WHAT IS EXPECTED -> Quote every line of the material below word for word.

AVAILABLE RECORDS ->

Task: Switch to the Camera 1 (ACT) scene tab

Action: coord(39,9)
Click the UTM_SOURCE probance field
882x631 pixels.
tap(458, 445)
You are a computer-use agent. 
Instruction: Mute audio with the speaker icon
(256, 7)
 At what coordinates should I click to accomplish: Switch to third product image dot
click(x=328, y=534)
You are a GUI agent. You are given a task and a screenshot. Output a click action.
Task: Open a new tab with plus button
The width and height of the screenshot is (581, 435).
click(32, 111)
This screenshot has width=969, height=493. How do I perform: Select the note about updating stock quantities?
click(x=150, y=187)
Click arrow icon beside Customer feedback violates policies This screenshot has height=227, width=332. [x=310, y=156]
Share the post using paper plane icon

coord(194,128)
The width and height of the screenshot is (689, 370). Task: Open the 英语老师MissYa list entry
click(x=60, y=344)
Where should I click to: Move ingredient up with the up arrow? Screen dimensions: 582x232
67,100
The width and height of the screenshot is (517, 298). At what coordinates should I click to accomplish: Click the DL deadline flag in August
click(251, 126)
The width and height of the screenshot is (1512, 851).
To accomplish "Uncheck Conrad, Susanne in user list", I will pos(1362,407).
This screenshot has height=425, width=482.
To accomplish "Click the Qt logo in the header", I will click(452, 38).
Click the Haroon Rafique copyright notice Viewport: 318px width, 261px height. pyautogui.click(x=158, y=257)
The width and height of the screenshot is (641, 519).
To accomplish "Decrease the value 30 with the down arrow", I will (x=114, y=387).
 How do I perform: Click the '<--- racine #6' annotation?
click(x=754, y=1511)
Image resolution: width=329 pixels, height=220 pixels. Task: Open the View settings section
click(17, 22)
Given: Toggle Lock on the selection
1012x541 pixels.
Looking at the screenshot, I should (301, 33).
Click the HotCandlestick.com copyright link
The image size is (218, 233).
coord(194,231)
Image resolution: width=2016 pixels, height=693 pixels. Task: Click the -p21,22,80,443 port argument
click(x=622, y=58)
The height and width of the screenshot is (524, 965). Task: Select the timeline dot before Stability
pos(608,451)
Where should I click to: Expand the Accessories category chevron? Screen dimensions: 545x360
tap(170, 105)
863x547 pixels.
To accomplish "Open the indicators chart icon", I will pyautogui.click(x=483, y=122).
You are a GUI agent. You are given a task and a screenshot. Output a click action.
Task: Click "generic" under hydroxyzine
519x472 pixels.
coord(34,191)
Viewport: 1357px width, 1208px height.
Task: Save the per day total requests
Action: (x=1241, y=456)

THE RESULT ->
Task: Switch to the Camera 1 (ACT) scene tab

Action: coord(39,9)
Click the UTM_SOURCE probance field
882x631 pixels.
tap(458, 445)
You are a computer-use agent. 
Instruction: Mute audio with the speaker icon
(256, 7)
 At what coordinates should I click to accomplish: Switch to third product image dot
click(x=328, y=534)
You are a GUI agent. You are given a task and a screenshot. Output a click action.
Task: Open a new tab with plus button
The width and height of the screenshot is (581, 435).
click(32, 111)
This screenshot has width=969, height=493. How do I perform: Select the note about updating stock quantities?
click(x=150, y=187)
Click arrow icon beside Customer feedback violates policies This screenshot has height=227, width=332. [x=310, y=156]
Share the post using paper plane icon

coord(194,128)
The width and height of the screenshot is (689, 370). Task: Open the 英语老师MissYa list entry
click(x=60, y=344)
Where should I click to: Move ingredient up with the up arrow? Screen dimensions: 582x232
67,100
The width and height of the screenshot is (517, 298). At what coordinates should I click to accomplish: Click the DL deadline flag in August
click(251, 126)
The width and height of the screenshot is (1512, 851).
To accomplish "Uncheck Conrad, Susanne in user list", I will pos(1362,407).
This screenshot has height=425, width=482.
To accomplish "Click the Qt logo in the header", I will click(452, 38).
Click the Haroon Rafique copyright notice Viewport: 318px width, 261px height. pyautogui.click(x=158, y=257)
The width and height of the screenshot is (641, 519).
To accomplish "Decrease the value 30 with the down arrow", I will (x=114, y=387).
 How do I perform: Click the '<--- racine #6' annotation?
click(x=754, y=1511)
Image resolution: width=329 pixels, height=220 pixels. Task: Open the View settings section
click(17, 22)
Given: Toggle Lock on the selection
1012x541 pixels.
Looking at the screenshot, I should (301, 33).
Click the HotCandlestick.com copyright link
The image size is (218, 233).
coord(194,231)
Image resolution: width=2016 pixels, height=693 pixels. Task: Click the -p21,22,80,443 port argument
click(x=622, y=58)
The height and width of the screenshot is (524, 965). Task: Select the timeline dot before Stability
pos(608,451)
Where should I click to: Expand the Accessories category chevron? Screen dimensions: 545x360
tap(170, 105)
863x547 pixels.
To accomplish "Open the indicators chart icon", I will pyautogui.click(x=483, y=122).
You are a GUI agent. You are given a task and a screenshot. Output a click action.
Task: Click "generic" under hydroxyzine
519x472 pixels.
coord(34,191)
Viewport: 1357px width, 1208px height.
Task: Save the per day total requests
Action: (x=1241, y=456)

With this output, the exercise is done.